Evaluation of chemical mediators and cellular response during acute and chronic gut inflammatory response induced by dextran sodium sulfate in mice.

Inflammatory bowel disease (IBD) affects millions of people worldwide but its pathophysiology remains unclear. Therefore, experimental models of colitis have contributed crucially for the understanding of IBD, and also in the investigations for effective therapies. Herein we investigated the kinetics of inflammatory mediator production and cell infiltration during acute and chronic dextran sodium sulfate (DSS)-induced colitis.

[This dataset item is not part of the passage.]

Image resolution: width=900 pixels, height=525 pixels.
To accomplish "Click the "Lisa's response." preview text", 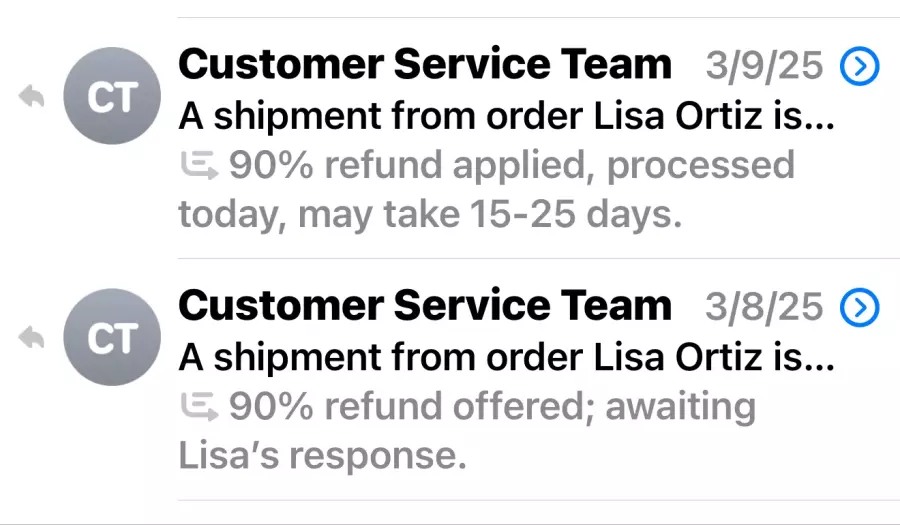I will (322, 455).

The induction phases with DSS were characterized by severe disease activity with massive colonic polymorphonuclear infiltration and increased levels of tumor necrosis factor-α (TNF-α), keratinocyte-derived chemokine (CXCL1/KC), interleukin (IL)-17 and vascular adhesion molecule-1 (VCAM-1). Interestingly, in the recovery periods, we found marked increase of anti-inflammatory mediators IL-10, IL-4, transforming growth factor-β (TGF-β) and cyclooxygenase 2 (COX-2) that seems be essential for the resolution of intestinal inflammation. Furthermore, nuclear factor κB (NFκB) and regulatory T cell marker forkhead box P3 (FoxP3) were increased gradually during experimental colitis, demonstrating a discrepant profile response and evident immune disbalance in the chronic phase of intestinal mucosal inflammation. Taken together, these results provide valuable information for studies on DSS-induced colitis and especially for the identification of biomarkers that predict disease course and possible therapeutic interventions.